* _WHAT THE TASK ASKS_
Please copy the material below word for word, starting at the line that contains "Given: Click the redo arrow button" and stopping after the line that contains "click(x=233, y=173)".

* _RECORDS FOR THE TASK_

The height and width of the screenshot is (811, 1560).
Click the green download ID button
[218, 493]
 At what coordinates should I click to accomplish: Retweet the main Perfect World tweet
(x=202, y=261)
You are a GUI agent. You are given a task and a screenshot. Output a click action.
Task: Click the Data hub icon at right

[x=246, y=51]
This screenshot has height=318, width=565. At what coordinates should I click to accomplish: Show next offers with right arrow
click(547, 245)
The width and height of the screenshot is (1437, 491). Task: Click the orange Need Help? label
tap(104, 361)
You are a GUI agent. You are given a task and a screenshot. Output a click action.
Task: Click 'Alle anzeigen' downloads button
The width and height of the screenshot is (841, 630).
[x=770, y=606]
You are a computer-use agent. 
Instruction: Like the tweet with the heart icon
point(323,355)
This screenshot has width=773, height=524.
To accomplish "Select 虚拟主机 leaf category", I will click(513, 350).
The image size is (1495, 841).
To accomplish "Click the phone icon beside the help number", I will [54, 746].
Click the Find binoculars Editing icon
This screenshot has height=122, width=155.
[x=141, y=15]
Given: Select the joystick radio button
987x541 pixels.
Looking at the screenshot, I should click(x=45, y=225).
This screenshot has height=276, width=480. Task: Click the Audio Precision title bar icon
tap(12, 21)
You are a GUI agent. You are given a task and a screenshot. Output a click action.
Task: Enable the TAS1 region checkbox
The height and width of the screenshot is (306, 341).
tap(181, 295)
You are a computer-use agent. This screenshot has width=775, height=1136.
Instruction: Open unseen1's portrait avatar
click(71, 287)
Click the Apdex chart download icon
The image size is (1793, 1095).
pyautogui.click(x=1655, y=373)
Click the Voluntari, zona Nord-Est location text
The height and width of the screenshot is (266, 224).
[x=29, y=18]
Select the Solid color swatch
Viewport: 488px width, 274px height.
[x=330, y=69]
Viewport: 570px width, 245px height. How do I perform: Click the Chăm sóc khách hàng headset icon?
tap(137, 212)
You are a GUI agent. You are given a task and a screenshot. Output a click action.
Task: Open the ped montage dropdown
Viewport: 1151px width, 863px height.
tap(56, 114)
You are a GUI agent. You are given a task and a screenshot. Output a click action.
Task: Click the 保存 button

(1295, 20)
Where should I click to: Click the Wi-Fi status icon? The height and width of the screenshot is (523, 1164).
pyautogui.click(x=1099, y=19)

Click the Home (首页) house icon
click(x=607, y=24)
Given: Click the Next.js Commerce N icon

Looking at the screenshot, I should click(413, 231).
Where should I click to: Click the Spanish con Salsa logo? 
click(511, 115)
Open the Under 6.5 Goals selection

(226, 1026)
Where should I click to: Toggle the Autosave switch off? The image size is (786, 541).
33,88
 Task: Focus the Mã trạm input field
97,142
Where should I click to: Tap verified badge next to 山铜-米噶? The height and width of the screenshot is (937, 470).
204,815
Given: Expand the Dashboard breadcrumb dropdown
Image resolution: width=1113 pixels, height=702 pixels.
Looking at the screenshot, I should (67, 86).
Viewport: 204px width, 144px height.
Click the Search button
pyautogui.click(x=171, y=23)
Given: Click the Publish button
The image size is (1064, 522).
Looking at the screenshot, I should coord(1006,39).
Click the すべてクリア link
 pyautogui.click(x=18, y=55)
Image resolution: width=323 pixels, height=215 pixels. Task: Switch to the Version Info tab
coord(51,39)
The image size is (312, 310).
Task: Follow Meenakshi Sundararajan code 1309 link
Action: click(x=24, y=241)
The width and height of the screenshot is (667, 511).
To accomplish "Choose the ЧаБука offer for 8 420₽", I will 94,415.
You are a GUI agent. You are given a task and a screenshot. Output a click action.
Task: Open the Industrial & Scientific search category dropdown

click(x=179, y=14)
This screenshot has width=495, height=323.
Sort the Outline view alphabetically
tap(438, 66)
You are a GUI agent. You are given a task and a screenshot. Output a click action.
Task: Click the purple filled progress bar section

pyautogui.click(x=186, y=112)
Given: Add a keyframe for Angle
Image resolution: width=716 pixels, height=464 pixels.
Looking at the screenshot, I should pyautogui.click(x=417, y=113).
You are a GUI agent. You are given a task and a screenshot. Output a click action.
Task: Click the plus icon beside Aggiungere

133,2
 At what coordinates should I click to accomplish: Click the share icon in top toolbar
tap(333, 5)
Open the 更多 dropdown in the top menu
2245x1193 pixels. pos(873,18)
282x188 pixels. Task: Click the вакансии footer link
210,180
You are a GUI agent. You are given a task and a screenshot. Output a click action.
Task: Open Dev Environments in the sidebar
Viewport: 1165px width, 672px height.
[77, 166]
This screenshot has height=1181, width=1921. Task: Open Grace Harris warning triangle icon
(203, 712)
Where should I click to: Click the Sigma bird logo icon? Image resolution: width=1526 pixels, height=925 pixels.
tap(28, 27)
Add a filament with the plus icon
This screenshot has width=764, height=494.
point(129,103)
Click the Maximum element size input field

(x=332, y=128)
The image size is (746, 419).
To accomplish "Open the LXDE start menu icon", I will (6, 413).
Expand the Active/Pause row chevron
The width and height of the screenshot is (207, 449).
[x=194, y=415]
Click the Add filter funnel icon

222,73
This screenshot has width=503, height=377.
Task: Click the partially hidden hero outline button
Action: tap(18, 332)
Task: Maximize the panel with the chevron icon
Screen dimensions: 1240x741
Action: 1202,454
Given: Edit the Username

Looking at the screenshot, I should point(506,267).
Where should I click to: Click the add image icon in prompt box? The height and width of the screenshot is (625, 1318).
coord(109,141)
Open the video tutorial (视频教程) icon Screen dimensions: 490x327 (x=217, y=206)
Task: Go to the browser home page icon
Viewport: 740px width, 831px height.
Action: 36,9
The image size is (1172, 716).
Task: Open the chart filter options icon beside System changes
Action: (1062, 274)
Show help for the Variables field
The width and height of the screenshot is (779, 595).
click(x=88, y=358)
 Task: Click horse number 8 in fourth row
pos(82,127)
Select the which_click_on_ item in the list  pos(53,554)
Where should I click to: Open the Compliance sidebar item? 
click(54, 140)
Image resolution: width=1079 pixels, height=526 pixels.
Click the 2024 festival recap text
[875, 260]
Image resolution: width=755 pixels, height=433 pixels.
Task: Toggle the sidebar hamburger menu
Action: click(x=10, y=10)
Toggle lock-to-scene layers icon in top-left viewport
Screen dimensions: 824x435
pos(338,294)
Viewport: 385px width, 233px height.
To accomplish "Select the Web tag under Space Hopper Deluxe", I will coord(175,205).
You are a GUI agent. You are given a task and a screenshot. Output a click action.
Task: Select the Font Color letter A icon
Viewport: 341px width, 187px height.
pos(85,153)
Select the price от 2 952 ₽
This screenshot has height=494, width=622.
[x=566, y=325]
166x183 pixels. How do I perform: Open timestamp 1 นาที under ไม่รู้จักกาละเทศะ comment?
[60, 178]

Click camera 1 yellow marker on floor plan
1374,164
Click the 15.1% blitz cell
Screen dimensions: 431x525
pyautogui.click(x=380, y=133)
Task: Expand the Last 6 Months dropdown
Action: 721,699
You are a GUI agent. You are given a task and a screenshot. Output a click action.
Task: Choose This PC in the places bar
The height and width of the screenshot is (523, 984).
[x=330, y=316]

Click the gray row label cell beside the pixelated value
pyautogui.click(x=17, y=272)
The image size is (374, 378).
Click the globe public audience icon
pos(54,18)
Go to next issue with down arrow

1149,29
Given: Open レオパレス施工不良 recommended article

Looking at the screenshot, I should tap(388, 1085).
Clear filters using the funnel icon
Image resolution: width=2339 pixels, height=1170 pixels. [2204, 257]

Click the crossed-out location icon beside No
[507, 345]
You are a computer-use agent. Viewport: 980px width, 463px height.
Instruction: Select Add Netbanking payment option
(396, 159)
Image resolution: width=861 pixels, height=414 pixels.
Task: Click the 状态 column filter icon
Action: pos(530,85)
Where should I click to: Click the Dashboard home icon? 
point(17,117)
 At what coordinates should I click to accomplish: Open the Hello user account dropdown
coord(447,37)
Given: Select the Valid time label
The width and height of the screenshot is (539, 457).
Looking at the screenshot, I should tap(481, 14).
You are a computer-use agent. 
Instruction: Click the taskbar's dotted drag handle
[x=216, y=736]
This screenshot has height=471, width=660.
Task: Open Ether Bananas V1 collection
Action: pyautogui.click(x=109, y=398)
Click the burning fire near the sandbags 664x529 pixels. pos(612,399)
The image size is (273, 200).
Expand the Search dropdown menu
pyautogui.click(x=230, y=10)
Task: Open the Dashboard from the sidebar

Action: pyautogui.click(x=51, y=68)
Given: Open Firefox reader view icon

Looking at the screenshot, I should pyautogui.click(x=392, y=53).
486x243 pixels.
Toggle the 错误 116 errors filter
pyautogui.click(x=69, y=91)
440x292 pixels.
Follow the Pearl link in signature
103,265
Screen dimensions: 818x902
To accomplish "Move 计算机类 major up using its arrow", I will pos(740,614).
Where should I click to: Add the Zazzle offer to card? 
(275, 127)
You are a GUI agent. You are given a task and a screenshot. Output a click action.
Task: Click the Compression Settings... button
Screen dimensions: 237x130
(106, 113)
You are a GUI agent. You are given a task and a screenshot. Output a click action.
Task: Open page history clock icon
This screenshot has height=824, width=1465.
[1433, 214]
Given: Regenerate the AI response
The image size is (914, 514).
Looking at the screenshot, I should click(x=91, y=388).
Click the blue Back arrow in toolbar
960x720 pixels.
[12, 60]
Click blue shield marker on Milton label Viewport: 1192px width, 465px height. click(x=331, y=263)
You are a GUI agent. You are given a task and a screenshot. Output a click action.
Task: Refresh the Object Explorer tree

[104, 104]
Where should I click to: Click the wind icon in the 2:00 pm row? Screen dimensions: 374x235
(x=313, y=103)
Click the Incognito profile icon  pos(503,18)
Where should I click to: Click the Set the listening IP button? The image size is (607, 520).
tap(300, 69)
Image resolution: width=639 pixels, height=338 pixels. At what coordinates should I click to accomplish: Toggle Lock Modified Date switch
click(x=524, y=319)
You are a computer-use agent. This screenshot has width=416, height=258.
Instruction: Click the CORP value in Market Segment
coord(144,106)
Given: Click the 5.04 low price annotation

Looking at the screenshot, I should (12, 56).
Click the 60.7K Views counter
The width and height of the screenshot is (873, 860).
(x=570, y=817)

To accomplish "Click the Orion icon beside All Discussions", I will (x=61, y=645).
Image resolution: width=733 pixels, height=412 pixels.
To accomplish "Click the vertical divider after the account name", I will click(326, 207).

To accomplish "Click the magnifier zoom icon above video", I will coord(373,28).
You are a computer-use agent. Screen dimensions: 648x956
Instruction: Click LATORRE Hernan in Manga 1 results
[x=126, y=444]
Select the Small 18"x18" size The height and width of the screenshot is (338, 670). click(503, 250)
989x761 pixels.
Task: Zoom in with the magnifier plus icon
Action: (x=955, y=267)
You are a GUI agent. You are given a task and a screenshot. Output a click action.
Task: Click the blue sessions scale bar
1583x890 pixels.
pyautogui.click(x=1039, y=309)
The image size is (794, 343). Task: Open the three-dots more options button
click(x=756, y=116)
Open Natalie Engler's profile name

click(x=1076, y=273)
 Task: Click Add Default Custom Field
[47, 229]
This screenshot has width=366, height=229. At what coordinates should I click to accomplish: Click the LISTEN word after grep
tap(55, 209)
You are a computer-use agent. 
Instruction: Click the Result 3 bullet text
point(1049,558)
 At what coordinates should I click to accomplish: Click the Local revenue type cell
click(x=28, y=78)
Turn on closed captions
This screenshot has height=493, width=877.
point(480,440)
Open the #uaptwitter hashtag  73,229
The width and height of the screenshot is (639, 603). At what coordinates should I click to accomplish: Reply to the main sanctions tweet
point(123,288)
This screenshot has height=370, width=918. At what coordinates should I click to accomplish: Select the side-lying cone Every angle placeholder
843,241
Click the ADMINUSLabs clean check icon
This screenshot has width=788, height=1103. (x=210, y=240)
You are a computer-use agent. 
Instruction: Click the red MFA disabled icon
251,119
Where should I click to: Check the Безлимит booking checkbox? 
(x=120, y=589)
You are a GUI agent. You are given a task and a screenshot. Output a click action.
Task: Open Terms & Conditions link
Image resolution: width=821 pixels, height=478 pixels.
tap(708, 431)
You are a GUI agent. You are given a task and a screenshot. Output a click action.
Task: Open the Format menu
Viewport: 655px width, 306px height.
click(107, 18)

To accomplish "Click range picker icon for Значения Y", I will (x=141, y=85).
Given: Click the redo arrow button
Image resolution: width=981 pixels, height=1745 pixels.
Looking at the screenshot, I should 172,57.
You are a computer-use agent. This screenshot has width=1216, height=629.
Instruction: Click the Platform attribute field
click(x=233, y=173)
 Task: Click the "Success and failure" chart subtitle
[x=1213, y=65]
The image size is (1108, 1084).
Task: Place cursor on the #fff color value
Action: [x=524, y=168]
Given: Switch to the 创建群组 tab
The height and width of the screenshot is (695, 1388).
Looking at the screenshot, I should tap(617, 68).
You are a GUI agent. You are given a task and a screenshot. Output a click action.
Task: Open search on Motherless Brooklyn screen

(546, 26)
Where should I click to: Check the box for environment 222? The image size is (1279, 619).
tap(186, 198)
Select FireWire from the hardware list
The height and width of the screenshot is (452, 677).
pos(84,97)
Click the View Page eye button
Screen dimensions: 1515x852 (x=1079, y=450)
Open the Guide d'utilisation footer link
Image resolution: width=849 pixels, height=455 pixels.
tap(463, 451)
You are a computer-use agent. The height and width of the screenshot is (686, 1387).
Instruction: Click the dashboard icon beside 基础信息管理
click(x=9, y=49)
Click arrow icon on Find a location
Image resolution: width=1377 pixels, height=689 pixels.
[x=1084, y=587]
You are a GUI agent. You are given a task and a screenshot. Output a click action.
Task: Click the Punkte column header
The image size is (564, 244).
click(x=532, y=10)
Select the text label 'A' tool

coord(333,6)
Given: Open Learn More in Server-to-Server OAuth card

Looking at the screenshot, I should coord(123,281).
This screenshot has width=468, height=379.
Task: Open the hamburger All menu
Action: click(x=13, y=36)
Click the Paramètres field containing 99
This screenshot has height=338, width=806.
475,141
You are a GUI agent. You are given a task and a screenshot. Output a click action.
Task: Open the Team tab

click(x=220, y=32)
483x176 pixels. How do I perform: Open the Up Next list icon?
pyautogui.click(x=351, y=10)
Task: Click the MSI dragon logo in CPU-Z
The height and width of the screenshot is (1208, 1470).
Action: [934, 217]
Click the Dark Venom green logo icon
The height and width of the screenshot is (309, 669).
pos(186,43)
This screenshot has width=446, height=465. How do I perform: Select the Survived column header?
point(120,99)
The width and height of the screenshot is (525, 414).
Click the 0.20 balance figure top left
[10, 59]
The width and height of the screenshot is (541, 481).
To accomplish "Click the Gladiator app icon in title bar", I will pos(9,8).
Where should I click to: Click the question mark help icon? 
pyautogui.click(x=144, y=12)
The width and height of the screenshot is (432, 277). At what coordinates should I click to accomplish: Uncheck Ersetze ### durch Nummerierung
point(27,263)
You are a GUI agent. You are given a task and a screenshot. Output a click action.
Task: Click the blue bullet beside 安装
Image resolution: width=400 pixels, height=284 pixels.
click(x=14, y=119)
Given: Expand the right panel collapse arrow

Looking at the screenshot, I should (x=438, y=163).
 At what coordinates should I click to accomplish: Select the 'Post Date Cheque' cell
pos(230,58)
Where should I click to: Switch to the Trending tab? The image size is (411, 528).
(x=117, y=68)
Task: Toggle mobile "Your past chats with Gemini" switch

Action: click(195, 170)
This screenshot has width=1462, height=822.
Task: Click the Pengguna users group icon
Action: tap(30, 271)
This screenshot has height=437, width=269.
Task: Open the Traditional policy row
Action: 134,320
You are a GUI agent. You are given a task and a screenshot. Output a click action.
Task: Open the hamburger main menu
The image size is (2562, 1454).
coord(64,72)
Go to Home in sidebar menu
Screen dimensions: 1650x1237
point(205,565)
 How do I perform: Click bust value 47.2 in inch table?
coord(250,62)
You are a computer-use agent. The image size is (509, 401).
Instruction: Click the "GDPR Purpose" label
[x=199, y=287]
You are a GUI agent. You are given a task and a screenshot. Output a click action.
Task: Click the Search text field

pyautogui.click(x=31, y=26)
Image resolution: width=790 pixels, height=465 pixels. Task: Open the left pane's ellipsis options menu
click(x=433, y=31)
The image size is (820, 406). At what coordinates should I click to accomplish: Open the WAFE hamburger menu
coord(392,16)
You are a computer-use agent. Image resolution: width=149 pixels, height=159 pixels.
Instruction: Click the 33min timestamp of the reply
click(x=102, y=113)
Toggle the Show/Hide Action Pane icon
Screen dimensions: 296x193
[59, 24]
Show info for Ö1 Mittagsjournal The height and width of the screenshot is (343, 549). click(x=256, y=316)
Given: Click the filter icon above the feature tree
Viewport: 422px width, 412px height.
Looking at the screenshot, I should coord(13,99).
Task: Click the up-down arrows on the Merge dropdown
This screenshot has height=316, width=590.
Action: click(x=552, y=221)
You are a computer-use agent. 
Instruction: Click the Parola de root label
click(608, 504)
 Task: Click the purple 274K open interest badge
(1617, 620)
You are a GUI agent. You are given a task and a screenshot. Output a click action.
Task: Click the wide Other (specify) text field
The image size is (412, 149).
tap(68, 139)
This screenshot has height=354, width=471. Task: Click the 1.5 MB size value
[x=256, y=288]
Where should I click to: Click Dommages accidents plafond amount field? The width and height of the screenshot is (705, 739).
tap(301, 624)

* _ANSWER TO THIS PROBLEM_
Given: Click the redo arrow button
Image resolution: width=981 pixels, height=1745 pixels.
Looking at the screenshot, I should 172,57.
You are a computer-use agent. This screenshot has width=1216, height=629.
Instruction: Click the Platform attribute field
click(x=233, y=173)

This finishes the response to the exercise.